Insieme al diploma finale sarà rilasciata una Certificazione delle competenze: alle scuole verrà fornito un modello unico nazionale di certificazione. Gli studenti arriveranno quindi alla scuola superiore di secondo grado con un documento che testimonia la loro preparazione. Le competenze certificate saranno: comunicazione nella madrelingua, comunicazione nella lingua straniera, competenza matematica e competenze di base in scienza e tecnologia, competenze digitali, capacità di imparare ad imparare (intesa come autonomia negli apprendimenti), competenze sociali e civiche, spirito di iniziativa, consapevolezza ed espressione culturale.

L’Invalsi
L’Istituto Nazionale per la Valutazione del Sistema Educativo di Istruzione e Formazione (INVALSI, appunto) è l’ente che valuta la qualità della scuola italiana e che prova a identificare, entro certi limiti, le cose che non vanno. Le prove INVALSI sono vari test standardizzati che vanno dalla comprensione del testo alla risoluzione di problemi.

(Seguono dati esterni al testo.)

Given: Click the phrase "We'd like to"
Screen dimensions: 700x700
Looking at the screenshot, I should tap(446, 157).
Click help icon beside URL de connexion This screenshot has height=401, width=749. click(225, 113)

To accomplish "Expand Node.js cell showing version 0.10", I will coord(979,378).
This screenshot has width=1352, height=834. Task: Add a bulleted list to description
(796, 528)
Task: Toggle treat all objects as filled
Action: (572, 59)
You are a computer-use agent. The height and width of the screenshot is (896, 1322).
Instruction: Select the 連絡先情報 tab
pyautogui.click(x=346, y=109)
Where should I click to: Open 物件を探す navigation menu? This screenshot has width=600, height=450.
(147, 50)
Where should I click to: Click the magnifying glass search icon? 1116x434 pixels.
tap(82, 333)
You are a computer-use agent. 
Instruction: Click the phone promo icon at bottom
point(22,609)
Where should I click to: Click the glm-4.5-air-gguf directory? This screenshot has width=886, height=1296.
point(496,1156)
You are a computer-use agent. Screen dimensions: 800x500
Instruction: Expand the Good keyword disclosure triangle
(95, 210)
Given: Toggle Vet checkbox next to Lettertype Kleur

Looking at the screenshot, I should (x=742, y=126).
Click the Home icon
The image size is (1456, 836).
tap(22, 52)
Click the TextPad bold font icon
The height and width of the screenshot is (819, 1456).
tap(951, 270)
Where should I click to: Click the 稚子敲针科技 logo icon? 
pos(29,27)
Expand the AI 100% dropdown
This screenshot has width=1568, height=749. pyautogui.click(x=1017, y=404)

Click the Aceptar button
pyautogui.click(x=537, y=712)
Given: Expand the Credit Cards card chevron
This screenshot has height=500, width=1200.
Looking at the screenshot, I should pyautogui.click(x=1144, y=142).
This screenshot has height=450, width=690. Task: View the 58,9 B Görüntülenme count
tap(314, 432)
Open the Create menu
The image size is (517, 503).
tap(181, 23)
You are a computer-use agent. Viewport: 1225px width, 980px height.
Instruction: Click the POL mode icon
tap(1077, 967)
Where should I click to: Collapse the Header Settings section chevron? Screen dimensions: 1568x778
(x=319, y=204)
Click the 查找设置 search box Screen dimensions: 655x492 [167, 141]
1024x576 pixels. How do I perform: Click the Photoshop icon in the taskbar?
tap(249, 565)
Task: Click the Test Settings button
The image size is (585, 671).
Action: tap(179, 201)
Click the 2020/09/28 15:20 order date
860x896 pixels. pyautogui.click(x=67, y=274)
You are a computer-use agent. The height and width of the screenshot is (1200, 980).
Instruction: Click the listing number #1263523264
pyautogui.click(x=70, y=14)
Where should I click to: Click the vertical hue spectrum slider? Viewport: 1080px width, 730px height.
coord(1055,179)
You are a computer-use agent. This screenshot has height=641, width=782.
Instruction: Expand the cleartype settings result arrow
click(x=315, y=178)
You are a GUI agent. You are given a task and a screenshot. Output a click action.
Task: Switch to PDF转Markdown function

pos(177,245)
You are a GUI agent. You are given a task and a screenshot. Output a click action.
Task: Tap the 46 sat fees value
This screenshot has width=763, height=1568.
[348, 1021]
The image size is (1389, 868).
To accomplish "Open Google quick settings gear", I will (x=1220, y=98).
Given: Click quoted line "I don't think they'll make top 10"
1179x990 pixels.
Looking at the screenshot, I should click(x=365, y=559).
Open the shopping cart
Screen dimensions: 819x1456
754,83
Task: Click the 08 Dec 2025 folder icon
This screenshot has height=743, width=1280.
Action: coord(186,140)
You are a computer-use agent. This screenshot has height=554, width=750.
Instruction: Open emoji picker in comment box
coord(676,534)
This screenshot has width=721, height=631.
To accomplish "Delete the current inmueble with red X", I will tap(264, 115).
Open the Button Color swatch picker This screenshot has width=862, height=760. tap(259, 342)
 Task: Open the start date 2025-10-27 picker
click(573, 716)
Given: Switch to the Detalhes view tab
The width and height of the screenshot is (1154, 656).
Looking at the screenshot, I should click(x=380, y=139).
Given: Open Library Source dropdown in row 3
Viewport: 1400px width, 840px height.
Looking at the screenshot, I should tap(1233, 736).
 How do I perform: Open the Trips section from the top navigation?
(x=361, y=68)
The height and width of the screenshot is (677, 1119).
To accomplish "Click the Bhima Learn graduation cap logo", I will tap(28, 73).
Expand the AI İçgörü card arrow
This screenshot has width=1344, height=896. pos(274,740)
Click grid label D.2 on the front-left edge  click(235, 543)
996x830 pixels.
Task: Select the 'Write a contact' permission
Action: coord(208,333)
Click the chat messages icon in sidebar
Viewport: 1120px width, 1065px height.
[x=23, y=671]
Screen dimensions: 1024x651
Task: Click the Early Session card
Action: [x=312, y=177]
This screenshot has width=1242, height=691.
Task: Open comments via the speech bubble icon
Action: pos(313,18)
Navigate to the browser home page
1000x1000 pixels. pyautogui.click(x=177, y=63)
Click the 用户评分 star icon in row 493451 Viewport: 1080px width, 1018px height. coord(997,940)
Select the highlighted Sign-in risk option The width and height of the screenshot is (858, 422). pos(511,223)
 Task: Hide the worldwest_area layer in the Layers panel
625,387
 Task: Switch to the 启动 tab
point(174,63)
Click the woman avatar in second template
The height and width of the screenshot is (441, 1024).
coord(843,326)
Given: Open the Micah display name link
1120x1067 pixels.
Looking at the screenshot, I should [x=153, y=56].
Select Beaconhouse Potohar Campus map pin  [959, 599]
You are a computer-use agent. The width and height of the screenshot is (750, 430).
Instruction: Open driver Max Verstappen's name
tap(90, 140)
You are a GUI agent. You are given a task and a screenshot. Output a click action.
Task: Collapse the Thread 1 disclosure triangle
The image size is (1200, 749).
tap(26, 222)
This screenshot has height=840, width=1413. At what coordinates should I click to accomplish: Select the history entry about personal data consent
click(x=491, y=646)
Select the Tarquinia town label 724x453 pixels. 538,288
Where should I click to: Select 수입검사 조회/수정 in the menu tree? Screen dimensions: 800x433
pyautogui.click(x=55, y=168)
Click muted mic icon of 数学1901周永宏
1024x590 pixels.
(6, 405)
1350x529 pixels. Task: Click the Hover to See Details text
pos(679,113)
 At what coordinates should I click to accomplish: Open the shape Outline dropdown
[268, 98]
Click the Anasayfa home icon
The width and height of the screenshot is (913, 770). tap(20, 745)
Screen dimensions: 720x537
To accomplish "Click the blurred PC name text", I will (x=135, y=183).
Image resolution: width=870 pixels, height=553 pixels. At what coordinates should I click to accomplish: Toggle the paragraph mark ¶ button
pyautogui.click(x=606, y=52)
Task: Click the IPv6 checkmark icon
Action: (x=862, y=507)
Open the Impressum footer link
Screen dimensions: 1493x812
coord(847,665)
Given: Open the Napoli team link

Per la scuola primaria le prove sono state confermate in seconda e in quinta. Nell’ultima classe è stata però introdotta una prova in inglese. Alle medie le prove si sosterranno in terza, ma non faranno più parte dell’esame: si svolgeranno ad aprile e al computer. Oltre a italiano e matematica è stata aggiunta una terza materia: inglese. La partecipazione alle prove INVALSI sarà un requisito necessario per accedere all’esame, ma non inciderà sul voto finale: se dovesse andare male, non comprometterà l’accesso alla prova finale.

L’ammissione
Per poter sostenere l’esame, le alunne e gli alunni del terzo anno delle scuole medie dovranno aver frequentato almeno tre quarti del monte ore annuale, non aver ricevuto sanzioni disciplinari che comportano la non ammissione, e dovranno aver partecipato alle prove INVALSI. Nel caso in cui l’alunna o l’alunno non abbiano raggiunto i livelli minimi di apprendimento necessari per accedere all’esame, il consiglio di classe potrà deliberare, a maggioranza e con un’adeguata motivazione, la non ammissione.

Le prove
Le prove scritte, da cinque, diventano tre: una di italiano, una di matematica e una per le lingue straniere.

Italiano
Le tracce dovranno comprendere un testo narrativo o descrittivo; un testo argomentativo, che consenta l’esposizione di riflessioni personali; una traccia di comprensione e sintesi di un testo letterario, divulgativo, scientifico.

Matematica
La prova sarà strutturata con problemi basati su una o più richieste e quesiti a risposta aperta. Potranno rientrare nelle tracce anche metodi di analisi, organizzazione e rappresentazione dei dati.

Lingua straniera
È prevista una sola prova di lingue straniere, distinta in due sezioni: gli alunni dovranno dimostrare le loro competenze di comprensione e produzione scritta di livello A2 per l’inglese e di A1 per la seconda lingua. La prova potrà consistere: in un questionario di comprensione di un testo a risposta chiusa e aperta; nel completamento di un testo in cui siano state omesse parole singole o gruppi di parole, oppure riordino e riscrittura o trasformazione di un testo; nell’elaborazione di un dialogo su traccia articolata che indichi chiaramente situazione, personaggi e sviluppo degli argomenti; nell’elaborazione di una lettera o email personale su traccia riguardante argomenti di carattere familiare o di vita quotidiana; nella sintesi di un testo che evidenzi gli elementi e le informazioni principali.

Il colloquio
È a prova orale e terrà conto anche dei livelli di padronanza delle competenze connesse alle attività svolte nell’ambito di Cittadinanza e Costituzione.

Voto finale
Il voto finale deriverà dalla media fra il voto di ammissione e la media dei voti delle prove scritte e del colloquio. Potrà essere assegnata anche la lode.